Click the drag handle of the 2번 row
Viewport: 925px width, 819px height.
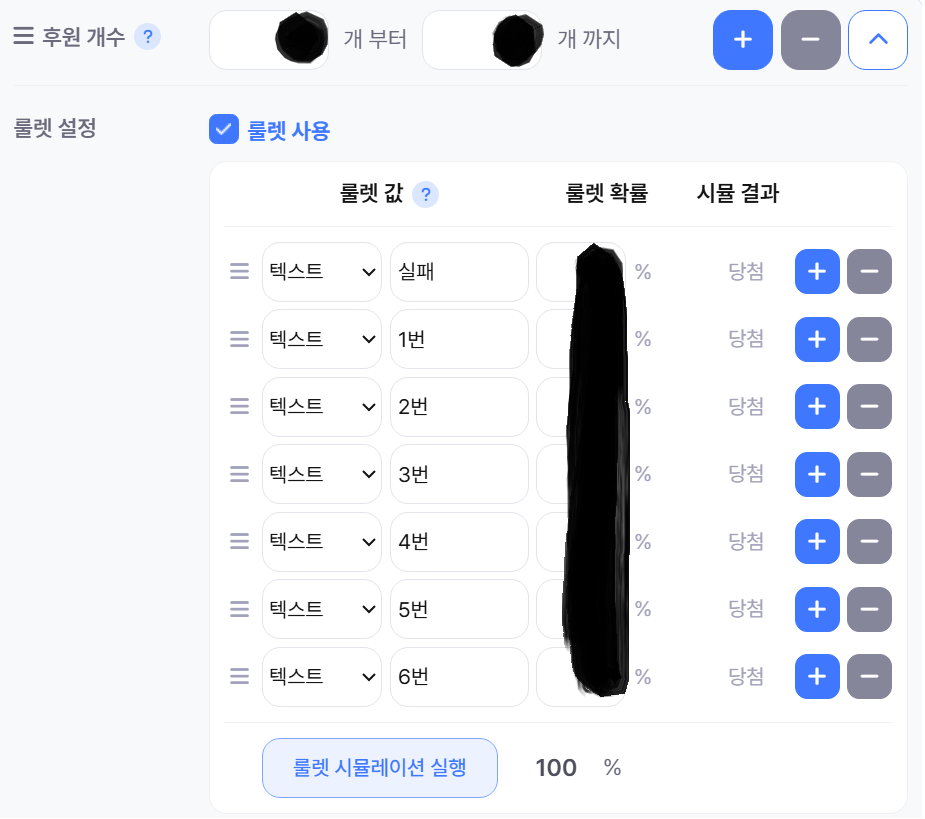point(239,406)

•••••

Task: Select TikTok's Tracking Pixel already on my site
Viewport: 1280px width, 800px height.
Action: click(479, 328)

•••••

Copy out every line of the entries above that contains the string "width".

Viewport: 925px width, 819px height.
Viewport: 1280px width, 800px height.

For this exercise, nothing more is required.